## Exercise objective
Check each line of the entries below for the word "will", and copy the lines that have it.

## Information supplied
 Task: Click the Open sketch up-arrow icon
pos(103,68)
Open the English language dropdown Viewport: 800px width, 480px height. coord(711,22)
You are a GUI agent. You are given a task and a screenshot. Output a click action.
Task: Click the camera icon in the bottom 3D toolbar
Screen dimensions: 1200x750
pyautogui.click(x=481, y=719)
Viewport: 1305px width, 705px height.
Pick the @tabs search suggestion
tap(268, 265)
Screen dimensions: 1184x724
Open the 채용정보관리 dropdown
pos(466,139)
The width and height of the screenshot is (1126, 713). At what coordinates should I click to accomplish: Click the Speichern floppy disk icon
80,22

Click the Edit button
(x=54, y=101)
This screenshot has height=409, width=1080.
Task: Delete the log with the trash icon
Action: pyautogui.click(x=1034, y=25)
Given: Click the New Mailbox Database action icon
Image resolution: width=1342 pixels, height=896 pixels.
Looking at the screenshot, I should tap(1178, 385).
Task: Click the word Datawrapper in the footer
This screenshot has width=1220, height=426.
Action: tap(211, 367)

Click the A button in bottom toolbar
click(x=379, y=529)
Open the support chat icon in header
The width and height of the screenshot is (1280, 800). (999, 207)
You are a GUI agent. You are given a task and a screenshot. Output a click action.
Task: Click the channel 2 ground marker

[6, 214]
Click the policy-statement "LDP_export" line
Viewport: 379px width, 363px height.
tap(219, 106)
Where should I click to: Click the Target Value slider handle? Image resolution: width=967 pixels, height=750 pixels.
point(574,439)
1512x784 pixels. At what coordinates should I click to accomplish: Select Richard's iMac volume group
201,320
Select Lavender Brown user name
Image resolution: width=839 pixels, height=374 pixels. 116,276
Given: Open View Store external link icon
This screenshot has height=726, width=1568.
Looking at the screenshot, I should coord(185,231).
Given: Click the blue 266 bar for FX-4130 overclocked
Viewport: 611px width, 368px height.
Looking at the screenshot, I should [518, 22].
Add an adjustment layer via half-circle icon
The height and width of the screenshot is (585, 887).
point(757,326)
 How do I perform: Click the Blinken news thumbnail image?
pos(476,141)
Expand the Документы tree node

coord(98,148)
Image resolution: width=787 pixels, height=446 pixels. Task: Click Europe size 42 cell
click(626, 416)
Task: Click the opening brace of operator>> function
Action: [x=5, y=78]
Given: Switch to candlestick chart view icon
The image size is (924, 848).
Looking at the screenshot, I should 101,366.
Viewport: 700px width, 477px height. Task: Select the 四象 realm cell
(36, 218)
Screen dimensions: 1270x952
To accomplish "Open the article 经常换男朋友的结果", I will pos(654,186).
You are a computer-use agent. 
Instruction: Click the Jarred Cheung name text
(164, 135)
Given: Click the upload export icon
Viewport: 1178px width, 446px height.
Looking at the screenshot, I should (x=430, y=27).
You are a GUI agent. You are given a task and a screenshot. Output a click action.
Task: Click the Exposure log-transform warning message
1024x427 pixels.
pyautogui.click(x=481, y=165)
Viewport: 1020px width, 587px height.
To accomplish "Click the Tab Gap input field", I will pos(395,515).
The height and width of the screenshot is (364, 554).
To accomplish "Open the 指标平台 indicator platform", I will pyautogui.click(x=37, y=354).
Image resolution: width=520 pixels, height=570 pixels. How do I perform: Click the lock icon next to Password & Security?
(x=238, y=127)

## Finished exercise
To accomplish "Open the article 经常换男朋友的结果", I will pos(654,186).
To accomplish "Click the Tab Gap input field", I will pos(395,515).
To accomplish "Open the 指标平台 indicator platform", I will pyautogui.click(x=37, y=354).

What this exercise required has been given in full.